Asymptotic giant branch
The asymptotic giant branch is the region of the Hertzsprung–Russell diagram populated by evolving low- to medium-mass stars. This is a period of stellar evolution undertaken by all low- to intermediate-mass stars (0.6–10 solar masses) late in their lives.
Observationally, an asymptotic-giant-branch (AGB) star will appear as a bright red giant with a luminosity thousands of times the Sun. Its interior structure is characterized by a central and inert core of carbon and oxygen, a shell where helium is undergoing fusion to form carbon (known as helium burning), another shell where hydrogen is undergoing fusion forming helium (known as hydrogen burning) and a very large envelope of material of composition similar to main-sequence stars.
When a star exhausts the supply of hydrogen by nuclear fusion processes in its core, the core contracts and its temperature increases, causing the outer layers of the star to expand and cool. The star's luminosity increases greatly, and it becomes a red giant, following a track leading into the upper-right hand corner of the HR diagram.
Eventually, once the temperature in the core has reached approximately ×108 K, 3helium burning (fusion of helium nuclei) begins. The onset of helium burning in the core halts the star's cooling and increase in luminosity, and the star instead moves down and leftwards in the HR diagram. This is the horizontal branch (for population II stars) or red clump (for population I stars). After the completion of helium burning in the core, the star again moves to the right and upwards on the diagram. Its path is almost aligned with its previous red-giant track, hence the name asymptotic giant branch. Stars at this stage of stellar evolution are known as AGB stars.
The AGB phase is divided into two parts, the early AGB (E-AGB) and the thermally pulsing AGB (TP-AGB). During the E-AGB phase, the main source of energy is helium fusion in a shell around a core consisting mostly of carbon and oxygen. During this phase, the star swells up to giant proportions to become a red giant again. The star's radius may become as large as one astronomical unit (~215 R☉).
After the helium shell runs out of fuel, the TP-AGB starts. Now the star derives its energy from fusion of hydrogen in a thin shell, which restricts the inner helium shell to a very thin layer and prevents it fusing stably. However, over periods of 10,000 to 100,000 years, helium from the hydrogen shell burning builds up and eventually the helium shell ignites explosively, a process known as a helium shell flash. The luminosity of the shell flash peaks at thousands of times the total luminosity of the star, but decreases exponentially over just a few years. The shell flash causes the star to expand and cool which shuts off the hydrogen shell burning and causes strong convection in the zone between the two shells. When the helium shell burning nears the base of the hydrogen shell, the increased temperature reignites hydrogen fusion and the cycle begins again. The large but brief increase in luminosity from the helium shell flash produces an increase in the visible brightness of the star of a few tenths of a magnitude for several hundred years, a change unrelated to the brightness variations on periods of tens to hundreds of days that are common in this type of star.

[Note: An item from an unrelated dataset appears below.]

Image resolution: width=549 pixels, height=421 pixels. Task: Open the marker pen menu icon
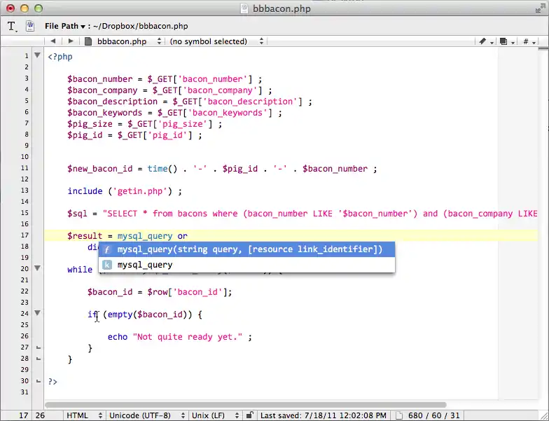(485, 42)
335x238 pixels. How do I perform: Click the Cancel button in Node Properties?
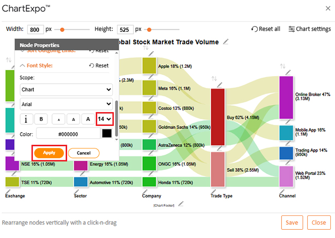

During the thermal pulses, which last only a few hundred years, material from the core region may be mixed into the outer layers, changing the surface composition, a process referred to as dredge-up. Because of this dredge-up, AGB stars may show S-process elements in their spectra and strong dredge-ups can lead to the formation of carbon stars. All dredge-ups following thermal pulses are referred to as third dredge-ups, after the first dredge-up, which occurs on the red-giant branch, and the second dredge up, which occurs during the E-AGB. In some cases there may not be a second dredge-up but dredge-ups following thermal pulses will still be called a third dredge-up. Thermal pulses increase rapidly in strength after the first few, so third dredge-ups are generally the deepest and most likely to circulate core material to the surface.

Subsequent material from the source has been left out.